Позади них, на реке, взревел двигатель буксира. Все вздрогнули и обернулись. Двигатель сбросил обороты, застучал ровно и глухо. Буксир отошел от пристани, волоча за собой баржу, и начал неуклюже разворачиваться, расталкивая круглым, похожим на лапоть носом звенящие утренние льдинки.

— Тьфу, сволочь, — сказал Вовчик. — Совсем про него забыл.

«Что это с ними сегодня? — подумал Глеб, глядя, как Гриша торопливо прикуривает еще одну сигарету, а „солдат Джейн“ грызет нижнюю губу. Зубы у нее были белые, ровные и крупные. — Почему они все такие нервные?»

— Отвратительное место, — сказала Горобец напряженным голосом. — Я понимаю, почему люди отсюда ушли.

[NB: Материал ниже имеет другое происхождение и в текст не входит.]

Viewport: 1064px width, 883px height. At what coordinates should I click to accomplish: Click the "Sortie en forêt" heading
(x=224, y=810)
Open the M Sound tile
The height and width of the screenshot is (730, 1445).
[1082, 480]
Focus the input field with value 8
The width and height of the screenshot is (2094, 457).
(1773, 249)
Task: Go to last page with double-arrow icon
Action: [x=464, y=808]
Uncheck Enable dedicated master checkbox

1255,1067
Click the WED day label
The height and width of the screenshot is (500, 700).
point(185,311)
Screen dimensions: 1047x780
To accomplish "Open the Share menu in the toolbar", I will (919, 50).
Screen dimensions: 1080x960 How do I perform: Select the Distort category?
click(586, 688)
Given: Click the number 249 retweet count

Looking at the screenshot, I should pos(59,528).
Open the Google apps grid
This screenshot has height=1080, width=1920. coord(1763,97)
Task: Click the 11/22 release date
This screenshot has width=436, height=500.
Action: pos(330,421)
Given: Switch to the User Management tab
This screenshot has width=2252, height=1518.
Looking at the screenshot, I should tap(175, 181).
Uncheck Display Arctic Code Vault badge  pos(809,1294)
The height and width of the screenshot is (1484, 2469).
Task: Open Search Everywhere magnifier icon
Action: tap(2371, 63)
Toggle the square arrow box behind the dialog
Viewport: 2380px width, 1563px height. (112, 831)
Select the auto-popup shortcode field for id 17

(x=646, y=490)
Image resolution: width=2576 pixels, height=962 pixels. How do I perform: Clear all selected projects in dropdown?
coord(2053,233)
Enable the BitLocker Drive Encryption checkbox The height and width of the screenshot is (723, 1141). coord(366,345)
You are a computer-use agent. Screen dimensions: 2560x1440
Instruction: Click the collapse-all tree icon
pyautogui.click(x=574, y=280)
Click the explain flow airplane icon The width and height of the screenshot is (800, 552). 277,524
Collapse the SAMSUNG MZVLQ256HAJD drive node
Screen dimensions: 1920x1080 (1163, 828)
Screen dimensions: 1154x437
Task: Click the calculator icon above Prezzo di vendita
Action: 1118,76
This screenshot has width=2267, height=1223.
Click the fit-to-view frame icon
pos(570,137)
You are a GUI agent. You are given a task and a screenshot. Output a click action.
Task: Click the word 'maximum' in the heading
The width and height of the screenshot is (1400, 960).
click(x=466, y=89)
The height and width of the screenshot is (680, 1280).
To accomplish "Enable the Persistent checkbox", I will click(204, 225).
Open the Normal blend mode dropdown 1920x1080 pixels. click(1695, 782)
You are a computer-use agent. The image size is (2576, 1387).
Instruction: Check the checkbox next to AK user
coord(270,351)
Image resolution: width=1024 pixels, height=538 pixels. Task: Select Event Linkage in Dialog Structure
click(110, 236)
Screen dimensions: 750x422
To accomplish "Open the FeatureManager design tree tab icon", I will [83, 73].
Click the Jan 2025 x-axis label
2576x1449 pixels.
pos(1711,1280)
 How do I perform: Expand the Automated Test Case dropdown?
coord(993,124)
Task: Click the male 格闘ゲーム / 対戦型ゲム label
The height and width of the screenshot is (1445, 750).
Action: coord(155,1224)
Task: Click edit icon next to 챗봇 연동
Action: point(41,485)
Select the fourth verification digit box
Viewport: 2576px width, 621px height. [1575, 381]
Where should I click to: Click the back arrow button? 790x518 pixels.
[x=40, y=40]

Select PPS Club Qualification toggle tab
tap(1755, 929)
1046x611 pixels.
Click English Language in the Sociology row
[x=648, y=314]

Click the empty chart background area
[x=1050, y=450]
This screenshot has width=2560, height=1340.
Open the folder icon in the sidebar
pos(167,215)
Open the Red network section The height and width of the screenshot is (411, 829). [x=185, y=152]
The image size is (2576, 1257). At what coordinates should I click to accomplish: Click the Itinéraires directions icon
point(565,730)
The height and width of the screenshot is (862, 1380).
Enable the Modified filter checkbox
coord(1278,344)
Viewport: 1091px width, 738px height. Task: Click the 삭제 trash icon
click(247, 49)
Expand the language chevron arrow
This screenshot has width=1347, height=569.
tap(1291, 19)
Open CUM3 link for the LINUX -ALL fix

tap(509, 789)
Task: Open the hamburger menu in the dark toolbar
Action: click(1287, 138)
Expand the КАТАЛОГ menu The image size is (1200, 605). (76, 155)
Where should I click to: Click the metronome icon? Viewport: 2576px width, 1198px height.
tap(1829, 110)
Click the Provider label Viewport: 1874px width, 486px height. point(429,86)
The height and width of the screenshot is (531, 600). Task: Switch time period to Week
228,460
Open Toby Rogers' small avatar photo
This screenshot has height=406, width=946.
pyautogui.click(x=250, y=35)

Здесь что-то… Что-то не так.

Сиверов огляделся, но не увидел ничего необычного. Местечко, конечно, было унылое, но не настолько, чтобы вывести железобетонную Евгению Игоревну из душевного равновесия. Да и остальные явно были не в своей тарелке, хотя держали себя в руках лучше, чем «солдат Джейн». Потом он вспомнил о пропавшей экспедиции — пропавшей, вероятнее всего, не без помощи местных жителей — и удивился: если уж вы так опасаетесь аборигенов, то зачем было посылать Тянитолкая в поселок одного, пешком и даже без карабина?

Честно говоря, Глебу казалось, что долгое отсутствие Тянитолкая объясняется очень просто: небритый молчун, скорее всего, впустую тратил время, один за другим обследуя покинутые дома в поисках аборигенов. Не было тут никого, давно уже не было. Это чувствовалось по мертвой тишине, царившей вокруг. В таких вот местах прибытие буксира — это же настоящий праздник, повод для народного гуляния. А на берегу пусто, да и над крышами ни одного дымка…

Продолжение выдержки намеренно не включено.